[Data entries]

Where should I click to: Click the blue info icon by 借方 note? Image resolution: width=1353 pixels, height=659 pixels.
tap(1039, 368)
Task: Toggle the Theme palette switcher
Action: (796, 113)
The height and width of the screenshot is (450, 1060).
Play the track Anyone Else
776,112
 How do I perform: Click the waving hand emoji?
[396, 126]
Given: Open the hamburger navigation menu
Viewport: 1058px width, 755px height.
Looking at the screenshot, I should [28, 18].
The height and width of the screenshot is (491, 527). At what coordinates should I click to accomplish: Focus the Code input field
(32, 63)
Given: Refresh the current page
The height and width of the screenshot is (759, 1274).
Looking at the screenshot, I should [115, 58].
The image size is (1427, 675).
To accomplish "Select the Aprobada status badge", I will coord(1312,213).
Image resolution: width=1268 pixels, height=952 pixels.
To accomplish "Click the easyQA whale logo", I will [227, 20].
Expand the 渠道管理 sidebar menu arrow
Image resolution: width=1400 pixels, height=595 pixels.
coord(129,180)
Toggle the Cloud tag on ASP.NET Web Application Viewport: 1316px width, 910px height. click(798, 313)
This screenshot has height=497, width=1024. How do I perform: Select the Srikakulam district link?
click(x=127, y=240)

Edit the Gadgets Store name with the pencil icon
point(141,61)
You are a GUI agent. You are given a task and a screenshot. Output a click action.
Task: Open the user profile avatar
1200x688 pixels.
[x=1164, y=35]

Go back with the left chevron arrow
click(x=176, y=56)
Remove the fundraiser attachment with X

YOUR INSTRUCTIONS: Print the records above word for word, beginning with the first line and ending after the line that contains "Toggle the Cloud".

TASK ANSWER:
Where should I click to: Click the blue info icon by 借方 note? Image resolution: width=1353 pixels, height=659 pixels.
tap(1039, 368)
Task: Toggle the Theme palette switcher
Action: (796, 113)
The height and width of the screenshot is (450, 1060).
Play the track Anyone Else
776,112
 How do I perform: Click the waving hand emoji?
[396, 126]
Given: Open the hamburger navigation menu
Viewport: 1058px width, 755px height.
Looking at the screenshot, I should [28, 18].
The height and width of the screenshot is (491, 527). At what coordinates should I click to accomplish: Focus the Code input field
(32, 63)
Given: Refresh the current page
The height and width of the screenshot is (759, 1274).
Looking at the screenshot, I should [115, 58].
The image size is (1427, 675).
To accomplish "Select the Aprobada status badge", I will coord(1312,213).
Image resolution: width=1268 pixels, height=952 pixels.
To accomplish "Click the easyQA whale logo", I will [227, 20].
Expand the 渠道管理 sidebar menu arrow
Image resolution: width=1400 pixels, height=595 pixels.
coord(129,180)
Toggle the Cloud tag on ASP.NET Web Application Viewport: 1316px width, 910px height. click(798, 313)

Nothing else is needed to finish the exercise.